Correct usage of drake::expose_imports() - Where to place call - Is it recursive?

Summary

I've noticed hints/suggestions/warnings in the drake docs suggesting use of expose_imports to ensure that changes in imported packages are tracked reproducibly, but the docs are relatively brief on the correct usage of this.

Example

I've now witnessed an example of the behaviour expose_imports is designed to correct in my own usage of drake, and I'd like to start using it.

In my case, the dependency that wasn't tracked was forcats, which, in version 0.4.0 had a bug in fct_collapse (Used by one of my functions) which would assign incorrect groups to the output factor.

0.4.0.9000 resolved this bug, and I updated to 0.4.0.9000, some time ago, but did notice that targets that must have run against the old version were not invalidated.

Question

I'm guessing that this is a problem that expose_imports might mitigate, but I don't really understand how / where to use it.

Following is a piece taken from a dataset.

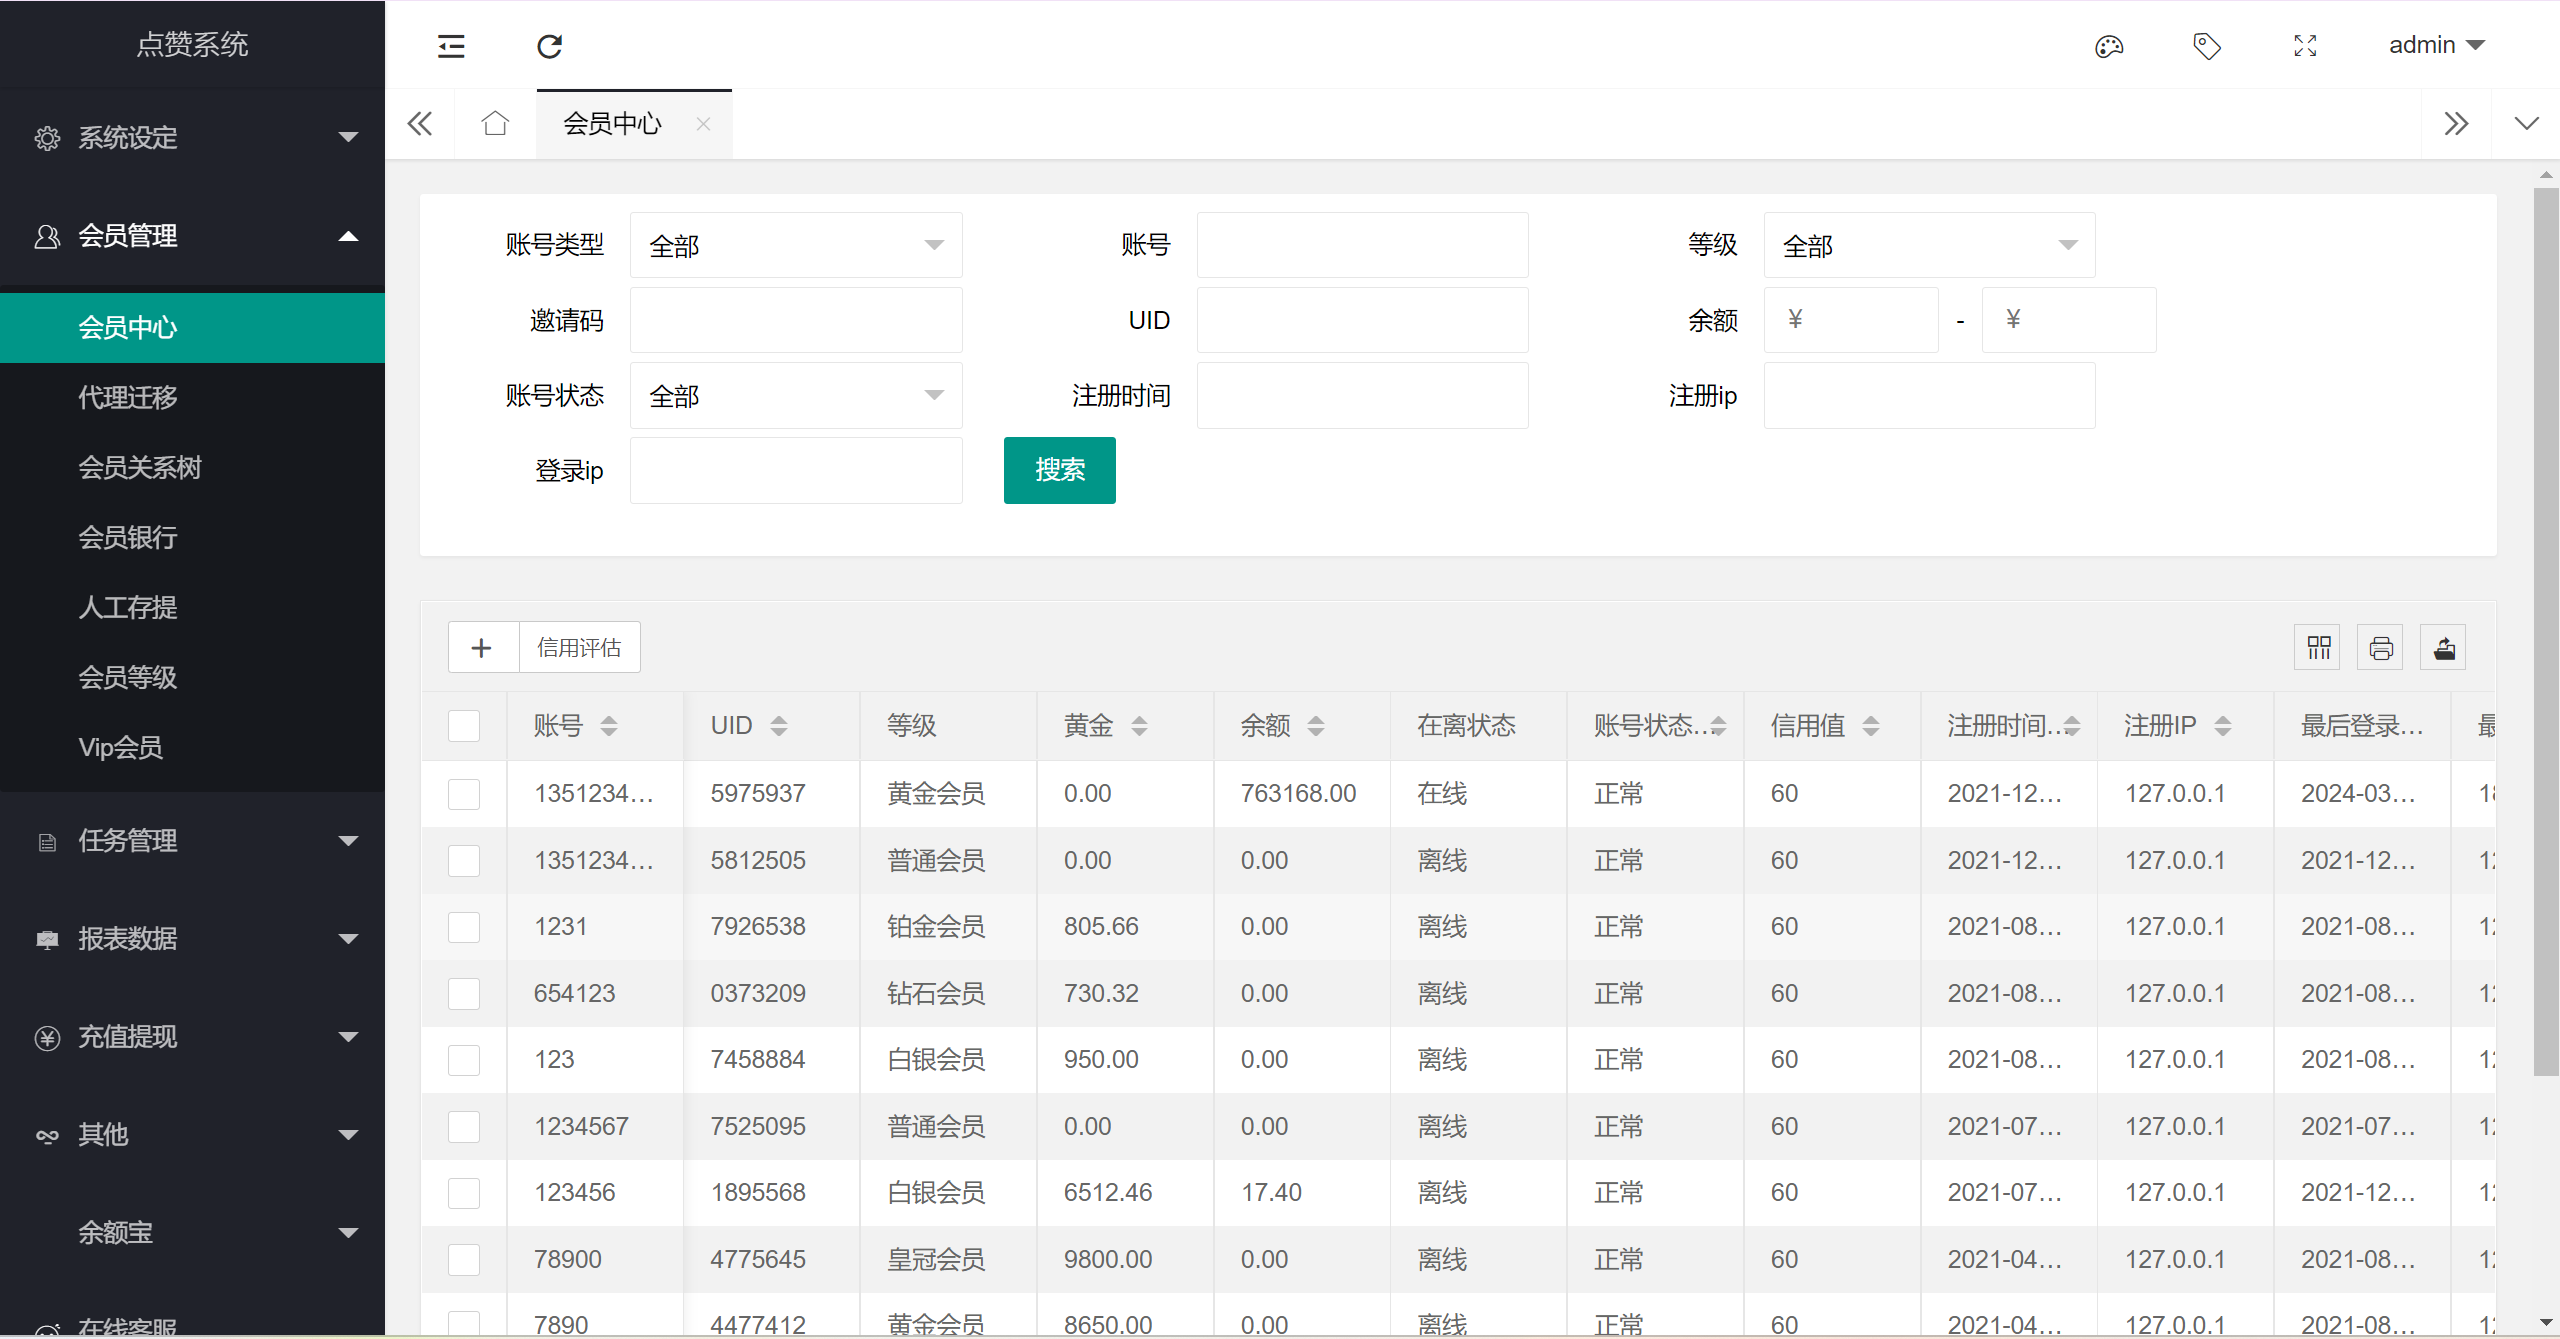Expand the admin user menu
The width and height of the screenshot is (2560, 1339).
point(2436,46)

If I make scoped calls to my.package in my drake plans like so:

plan <- drake::drake_plan(
  mtc = mtcars,
  mtc_xformed = my.package::transfom_mtc(mtc)
)

And my.package::transform_mtc() has some dependency on another package, (Eg. forcats) then:

where should I be calling expose_imports?
- In the prework argument of make?
- In the top level of a file in my.package/R/ ?
Should I be calling
- expose_imports("my.package") ? or
- expose_imports("forcats")

Some clarification of this would be awesome

Solution

expose_imports() is mostly for packages you update/reinstall a lot. For example, say you write a package to implement a new statistical method, and the package is still under active development. Meanwhile, you are also writing a journal article about the method, and you have a reproducible drake pipeline to run simulation studies and compile the manuscript. Here, it is important to refresh the paper when you make changes to the package. In the project archetype here, your R/packages.R file would look something like this:

library(drake)
library(tidyverse)
library(yourCustomPackage)
expose_imports(yourCustomPackage)

Then, the plan can use functions from yourCustomPackage.

plan <- drake_plan(
   analysis = custom_method(...) # from yourCustomPackages
   # ...
)

Now, drake will invalidate targets in response to changes in custom_method(), along with any nested dependency functions of custom_method() in yourCustomPackages, and the dependencies of those dependencies in yourCustomPackages, etc. (Check vis_drake_graph() to see for yourself.)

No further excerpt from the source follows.